Practice Point: When a real-property owner dies intestate, the decedent’s interest in the property immediately passes outside the estate to the distributees as tenants in common. Here the partition action by one of the tenants in common should not have been dismissed when an administrator of the estate was appointed because the real property was not part of the administrable estate.

 

March 09, 2022
/ Civil Procedure, Foreclosure, Uniform Commercial Code

THE BANK FAILED TO DEMONSTRATE STANDING TO BRING THE FORECLOSURE ACTION; THERE WERE QUESTIONS OF FACT WHETHER THE “HOLDER (OF THE NOTE)” REQUIREMENTS OF THE UCC WERE MET (SECOND DEPT).

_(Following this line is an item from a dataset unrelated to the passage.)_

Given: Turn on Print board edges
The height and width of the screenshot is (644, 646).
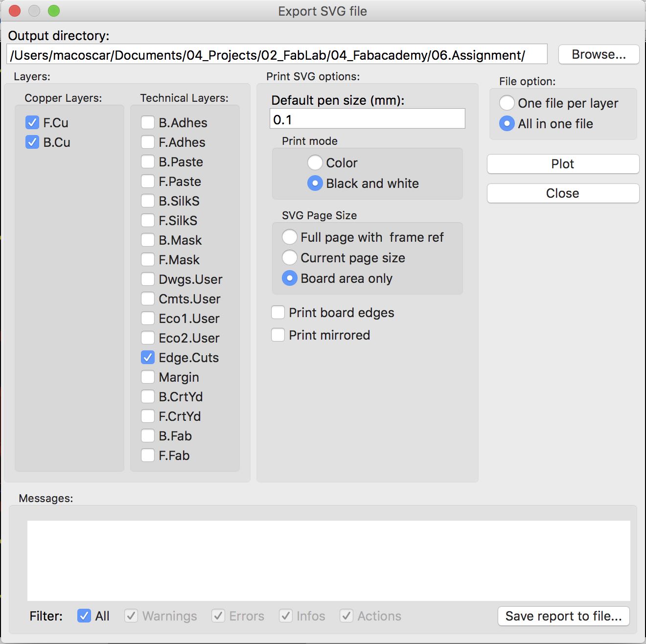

The Second Department, reversing Supreme Court, determined plaintiff bank did not demonstrate standing to bring the foreclosure action:

… [T]here was no evidence that the plaintiff is the assignee of note, and triable issues of fact exist as to whether the plaintiff was the holder of the note at the time the action was commenced. A promissory note is a negotiable instrument within the meaning of the Uniform Commercial Code (see UCC 3-104[2][d] …). A “holder” is “the person in possession of a negotiable instrument that is payable either to bearer or to an identified person that is the person in possession” (UCC 1-201[b][21][A] …). Where an instrument is endorsed in blank, it may be negotiated by delivery (see UCC 3-202[1]; 3-204[2] …). In the present case, there is a triable issue of fact as to whether the note was properly endorsed in blank by an allonge “so firmly affixed thereto as to become a part thereof” when it came into the possession of the plaintiff (UCC 3-202[2] …). …

The plaintiff’s reliance on the assignments of the mortgage is misplaced “because the mortgage is not the dispositive document of title as to the mortgage loan” … . HSBC Bank USA, N.A. v Herod, 2022 NY Slip Op 01444, Second Dept 3-9-22

Practice Point: To establish standing, a bank has to prove it was the “holder” of the promissory note within the meaning of the UCC at the time the foreclosure action was commenced. Here there were questions of fact whether the note in the bank’s possession was endorsed in blank by an attached “allonge” as required by the UCC.